| name | gocam-best-practice |
| description | This skill should be used when creating, editing, or validating GO-CAM (Gene Ontology Causal Activity Model) models. It provides comprehensive annotation guidelines for molecular functions, biological processes, cellular components, and causal relationships following GO Consortium standards. |
GO-CAM Best Practice Skill
This skill provides expert guidance for creating and editing GO-CAM (Gene Ontology Causal Activity Model) models using the barista command-line tool. GO-CAM models represent biological knowledge as networks of causal relationships between molecular activities.
When to Use This Skill
Use this skill when:
- Creating new GO-CAM models from biological pathway descriptions
- Editing existing GO-CAM models to add activities or relationships
- Validating GO-CAM models against annotation best practices
- Annotating specific molecular function types (transcription factors, receptors, transporters, etc.)
- Representing complexes, adaptors, carriers, or sequestering proteins
- Adding evidence to support causal relationships
Core Concepts
GO-CAM Structure
Every GO-CAM model consists of:
- Individuals (nodes): Molecular activities (MF), biological processes (BP), or cellular components (CC)
- Facts (edges): Relationships between individuals, including causal relations
- Evidence: Publications and evidence codes supporting each fact
Activity Units
An activity unit is the fundamental building block of GO-CAM models:
- MF (Molecular Function): The activity 'enabled' by a gene product
- Context: Additional information via relations like 'has input', 'occurs in', 'part of'
- Causal Relations: How this activity affects other activities
Annotation Guidelines by Activity Type
The .claude/skills/gocam-best-practice/references/ directory contains detailed guidelines for specific annotation scenarios. Load these files when working with the corresponding activity types.

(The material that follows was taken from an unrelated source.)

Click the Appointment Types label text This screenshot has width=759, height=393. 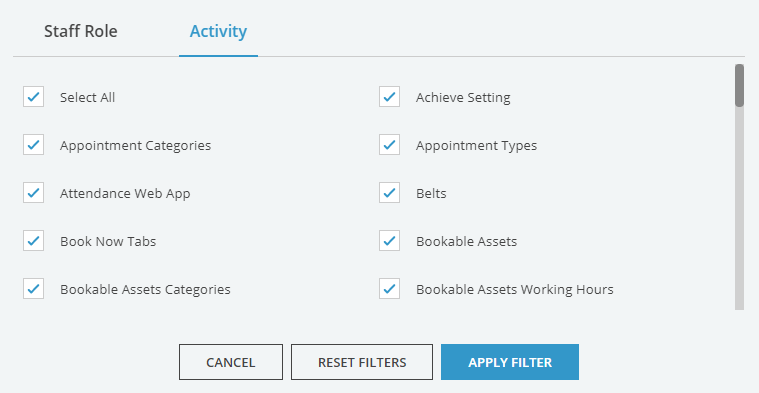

A comprehensive overview of all GO-CAM guidelines is in .claude/skills/gocam-best-practice/SP-GOCAM-guidelines-2025-02-06.md — read this first for unfamiliar annotation scenarios.
Core Guidelines
- SP-GOCAM-guidelines-2025-02-06.md (skill root): Comprehensive GO-CAM guidelines — Noctua setup, activity units, causal relations, PTMs, receptors, adaptors, sequestering proteins, complexes, transporters
- How_to_annotate_complexes_in_GO-CAM.md: When and how to represent protein complexes
Specific Molecular Function Types
- DNA-binding_transcription_factor_activity_annotation_guidelines.md
- Signaling_receptor_activity_annotation_guidelines.md
- Transporter_activity_annotation_annotation_guidelines.md
- E3_ubiquitin_ligases.md
- Molecular_adaptor_activity.md
- Molecular_carrier_activity.md
- Protein_sequestering_activity.md
- Transcription_coregulator_activity.md
- WIP_-_Regulation_and_Regulatory_Processes_in_GO-CAM.md
Common Patterns and Best Practices
Causal Relationship Selection
Choose the appropriate causal relation:
- directly positively regulates: Direct activation (e.g., ligand → receptor, kinase → substrate)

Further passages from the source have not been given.